Frank Sesno - It is a vastly diminished role. Because of social media, the Internet, the explosion of cable channels and the disaggregation of the audience (with a lot less 'brand' loyalty), the once-dominant role of the White House press corps is a shadow of its former self. Presidents routinely go on cable shows, comedy shows, late night shows, podcasts. Obama famously sat for an interview with Zach Galafianakis for his "Between Two Ferns" interview internet program, which is said to have had more than thirty million views. Obama did a garage interview with comedian Marc Maron for his irreverent "WTF" podcast. He has also appeared in Google town hall meetings and in interviews on Comedy Central. This is very deliberate niche targeting by the White House.
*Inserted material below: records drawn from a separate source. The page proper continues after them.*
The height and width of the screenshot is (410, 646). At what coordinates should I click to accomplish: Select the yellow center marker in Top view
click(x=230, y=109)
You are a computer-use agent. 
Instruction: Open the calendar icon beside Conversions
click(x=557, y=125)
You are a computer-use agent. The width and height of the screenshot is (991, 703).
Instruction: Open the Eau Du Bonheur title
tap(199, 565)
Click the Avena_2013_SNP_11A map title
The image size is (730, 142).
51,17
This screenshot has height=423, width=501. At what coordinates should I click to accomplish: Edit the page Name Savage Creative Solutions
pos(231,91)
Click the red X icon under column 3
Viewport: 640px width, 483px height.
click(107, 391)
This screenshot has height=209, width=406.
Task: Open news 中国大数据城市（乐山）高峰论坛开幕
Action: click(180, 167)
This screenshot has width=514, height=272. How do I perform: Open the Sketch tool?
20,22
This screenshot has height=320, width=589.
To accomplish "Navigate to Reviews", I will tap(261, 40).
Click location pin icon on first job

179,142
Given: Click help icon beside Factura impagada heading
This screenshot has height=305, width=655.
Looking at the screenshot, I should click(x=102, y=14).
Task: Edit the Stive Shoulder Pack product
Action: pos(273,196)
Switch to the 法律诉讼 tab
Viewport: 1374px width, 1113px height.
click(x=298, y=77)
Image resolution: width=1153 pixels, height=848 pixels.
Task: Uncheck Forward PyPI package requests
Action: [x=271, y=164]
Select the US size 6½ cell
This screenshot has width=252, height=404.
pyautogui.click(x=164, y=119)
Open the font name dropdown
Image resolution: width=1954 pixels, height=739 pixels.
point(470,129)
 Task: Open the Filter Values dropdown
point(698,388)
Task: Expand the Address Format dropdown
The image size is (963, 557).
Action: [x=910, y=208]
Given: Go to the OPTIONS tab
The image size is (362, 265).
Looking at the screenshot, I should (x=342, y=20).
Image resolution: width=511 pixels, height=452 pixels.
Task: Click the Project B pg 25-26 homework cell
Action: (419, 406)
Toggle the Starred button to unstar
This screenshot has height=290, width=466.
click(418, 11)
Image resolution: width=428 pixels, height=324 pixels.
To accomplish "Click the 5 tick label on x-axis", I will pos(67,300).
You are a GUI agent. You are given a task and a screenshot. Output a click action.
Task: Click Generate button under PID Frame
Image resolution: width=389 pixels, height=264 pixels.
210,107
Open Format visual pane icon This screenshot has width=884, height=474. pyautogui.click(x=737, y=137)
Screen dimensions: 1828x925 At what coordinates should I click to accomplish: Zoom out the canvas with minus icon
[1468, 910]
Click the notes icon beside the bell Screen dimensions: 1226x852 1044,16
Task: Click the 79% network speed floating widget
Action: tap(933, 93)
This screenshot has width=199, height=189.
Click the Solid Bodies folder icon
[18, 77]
Where once these interviews would have mostly gone to White House reporters, they are now dispersed and the White House press corps covers them like they once covered major speeches at universities or national parliaments.
Furthermore, the White House press corps now enjoys much less profile and prestige than it once did. The prime-time East Room presidential news conference is long gone, and the stature and profile of White House correspondents has declined along with the ratings and the circulation of major networks and publications that have a seat in the Press Room.
All of this being said, the White House press corps is still remarkably influential and important, due to their proximity to the president, their familiarity with and access to his top advisers and their understanding of both politics and policy. These reporters remain well connected, highly competitive and the daily driver of White House coverage.